Le droit de la nation la plus favorisée (NPF) appliqué aux importations de minéraux essentiels s'élevait à environ 4% en 2022. Cela représente près de 2 points de pourcentage de moins que le droit appliqué en 2022. Le droit appliqué visant les MGP, les terres rares et d'autres produits était de 4%, tandis que pour les terres, les pierres et les minerais, il était de 3% (voir la figure 7).
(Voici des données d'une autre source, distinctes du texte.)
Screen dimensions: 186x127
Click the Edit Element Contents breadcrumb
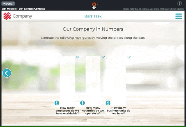click(32, 9)
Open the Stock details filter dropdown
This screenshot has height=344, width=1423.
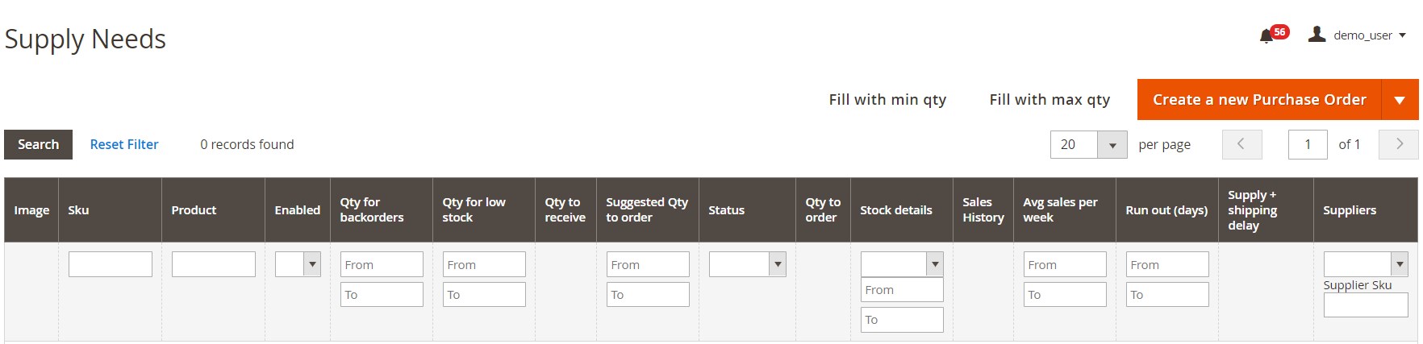(902, 264)
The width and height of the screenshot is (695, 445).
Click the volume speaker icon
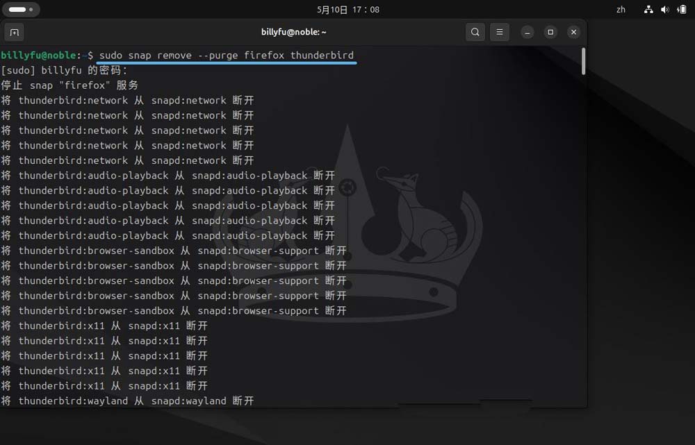tap(665, 10)
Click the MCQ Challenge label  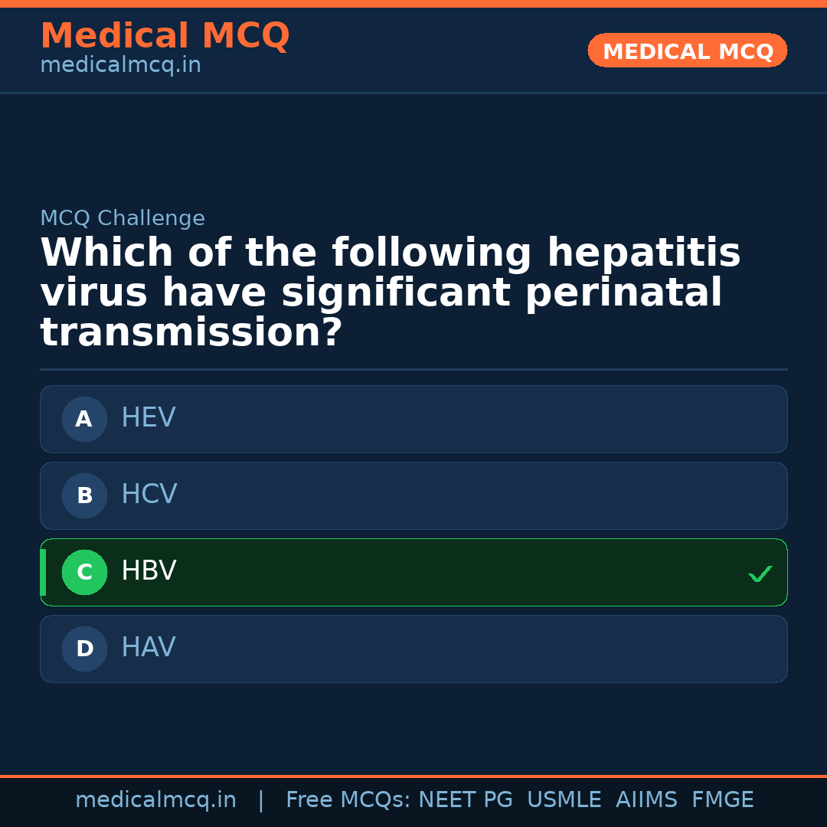pyautogui.click(x=123, y=218)
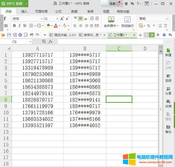Viewport: 175px width, 167px height.
Task: Open the font color red A swatch
Action: [56, 26]
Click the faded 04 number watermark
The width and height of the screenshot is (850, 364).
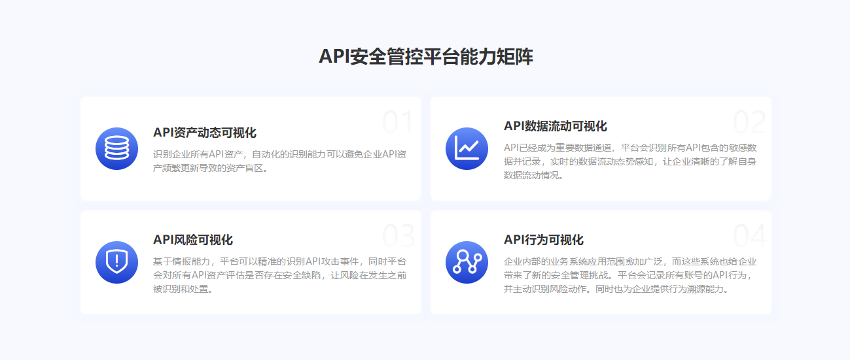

Par ailleurs, les droits consolidés — ou maximaux — s'élèvent en moyenne à 26%, ce qui indique que les Membres de l'OMC disposent d'une grande marge de manœuvre pour augmenter leurs droits appliqués si cela s'avère nécessaire. Certains grands importateurs, tels que le Brésil, l'Inde et la Thaïlande, affichent un écart de plus de 20% entre les taux consolidés et les taux appliqués. Il existe une étroite concordance entre les taux de droits consolidés applicables aux MGP, aux terres rares et aux autres minéraux et ceux qui visent les terres, les pierres et les minerais.

 

Restrictions à l'exportation et droits d'exportation

Outre les droits d'importation, les minéraux essentiels peuvent aussi faire l'objet de restrictions à l'exportation ou de droits d'exportation. Ces mesures pourraient avoir une incidence sur l'approvisionnement mondial en minéraux essentiels, ce qui entraînerait des pressions à la hausse sur les prix mondiaux et des inquiétudes quant à la sécurité de l'approvisionnement des fabricants en matières premières, comme indiqué dans la note méthodologique concernant l'inventaire des restrictions à l'exportation de matières premières industrielles de l'Organisation de coopération et de développement économiques (OCDE). La base de données de l'OCDE fait déjà apparaître une tendance à la hausse en ce qui concerne les restrictions à l'exportation visant les minéraux bruts liés à l'énergie: le nombre de restrictions à l'exportation, y compris les droits d'exportation, est passé de 396 mesures en 2009 à 472 en 2012, 489 en 2017 et 502 en 2021 (voir la figure 8).

 

Conclusion

Au cours des cinq dernières années, la croissance en valeur du commerce des minéraux essentiels non transformés s'est accélérée. Les engagements pris récemment à la Conférence sur les changements climatiques (COP28) de 2023, à Dubaï, concernant la multiplication par trois de la production d'énergies renouvelables et la bascule vers les véhicules électriques, qui joueront un rôle dans la réduction des émissions de gaz à effet de serre et la réalisation de l'objectif fixé par l'Accord de Paris de limiter la hausse de la température mondiale à 1,5 degré Celsius, donnent lieu à une augmentation de la demande de minéraux essentiels liés à l'énergie. Des efforts particuliers devront être fournis pour diversifier la disponibilité de minéraux essentiels à l'avenir, afin de répondre à cette demande croissante. L'ouverture du commerce peut être un aspect important de l'effort collectif visant à favoriser une transition durable vers une économie sobre en carbone.